Steven Goodman, an epidemiologist at Stanford University who gave the panel a presentation about clinical trial bioethics, said the Pfizer study did not promise all participants they would receive the vaccine early for participating. “I don’t think we have that special obligation to give them the vaccine immediately,” Goodman said, arguing that placebo recipients should not be “jumping the queue” ahead of people who were at greater risk or need of vaccination.

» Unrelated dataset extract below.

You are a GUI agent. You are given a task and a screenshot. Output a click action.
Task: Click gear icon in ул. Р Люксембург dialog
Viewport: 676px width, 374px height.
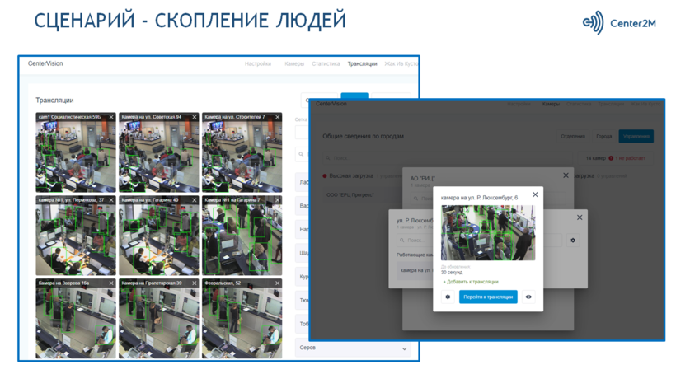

Goodman proposed an alternative scheme. Trial participants would not be told whether they received placebo or vaccine, in part to make sure that behaviors that risk people’s exposure to SARS-CoV-2 remain the same in each group. Then, when trial participants become eligible for vaccination based on their local or a federal prioritization scheme, they would get shots—vaccines if they were in the placebo group and placebos if they already were immunized. That way, the knowledge of vaccine status, and therefore risk behaviors, would remain constant throughout the study. “This would give [participants] an avenue to stay within the trial,” said Goodman, who noted most people join vaccine studies for altruistic reasons. “If they didn’t want to wait for their allocation to become available through their eligibility locally, withdrawing wouldn’t get them the vaccine any earlier. So, there’d be no motivation to withdraw.” Still, the issue ultimately will be settled between FDA and Pfizer; the panel did not even weigh in with an unofficial vote.
FDA stressed that an EUA is not an approval but a temporary stopgap during an emergency. Pfizer said it expected to have enough efficacy and safety data to seek a full approval by April 2021. Animal studies that may shed light on risks to pregnant women and their babies may also provide data this month, and some information may come from women who became pregnant during the ongoing study.

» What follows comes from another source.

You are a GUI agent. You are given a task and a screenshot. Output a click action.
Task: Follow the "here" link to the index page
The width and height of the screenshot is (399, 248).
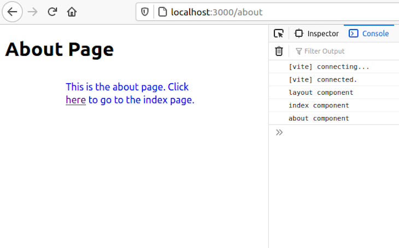pos(75,100)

Peter Marks, who heads FDA’s vaccine division, thanked everyone who took part in the meeting. “Having this as a transparent process is very important as one of the steps we are taking to try to enhance vaccine confidence across the country,” Marks said.
FDA has received intense criticism for, in the face of intense pressure from President Donald Trump and his administration, earlier issuing EUAs for COVID-19 treatments, including hydroxychloroquine, that had little, if any, compelling evidence to back their use and no input from advisory committees. The Pfizer-BioNTech COVID-19 meeting today provided a sharp contrast both in the compelling argument for an EUA and the open discussions.

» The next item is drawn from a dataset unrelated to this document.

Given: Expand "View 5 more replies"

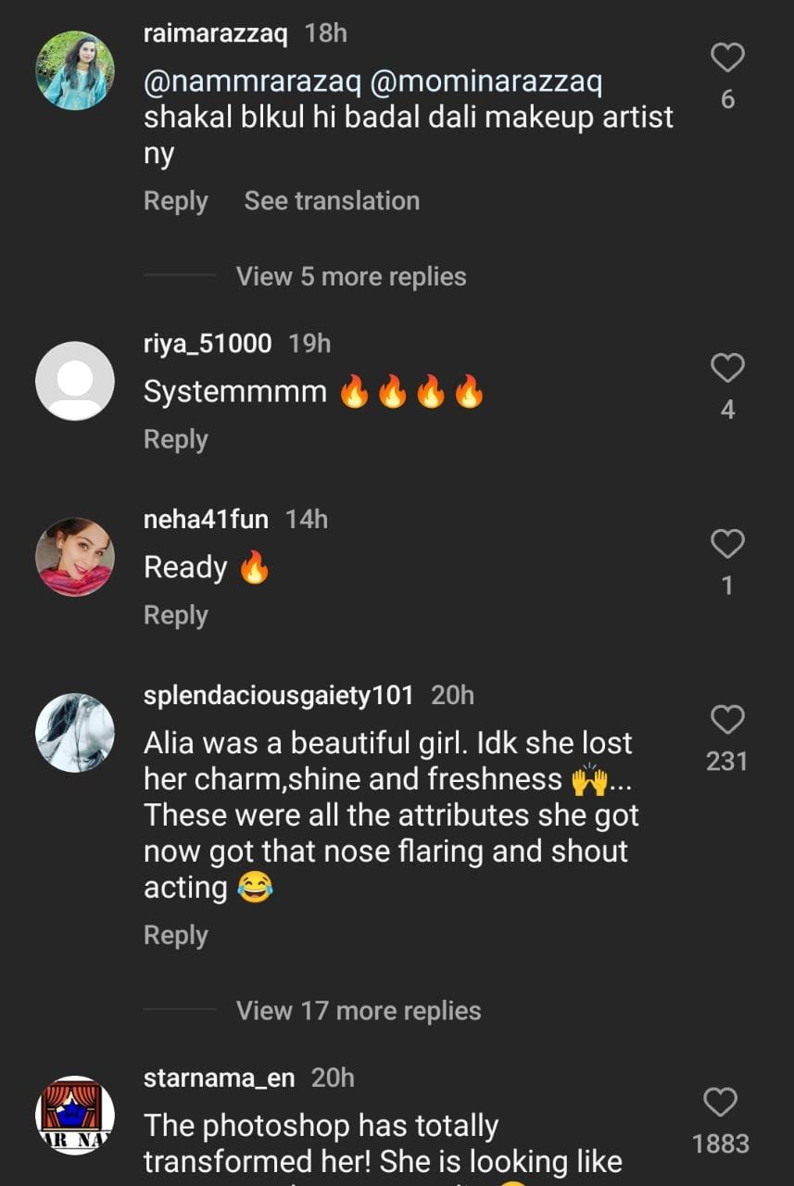Looking at the screenshot, I should click(351, 276).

“It was a great effort by our career scientists who maintained the high scientific standards that the world has come to expect of the FDA,” Marks told ScienceInsider after the meeting. “And it now brings us to the brink of the next step that will allow us to begin to actively work to overcome the pandemic in the United States through vaccination.” He says his team needs “a few days” to make a decision and will “work as quickly as possible.”
Ruth Karron, who runs the Center for Immunization Research at Johns Hopkins University’s Bloomberg School of Public Health, says it’s remarkable that science moved from the viral sequence to a highly effective, working vaccine in less than 1 year. “Now we have to ensure that this vaccine—and the highly effective vaccines that will likely follow—are administered efficiently and equitably, and that people are ready and willing to receive them,” she says.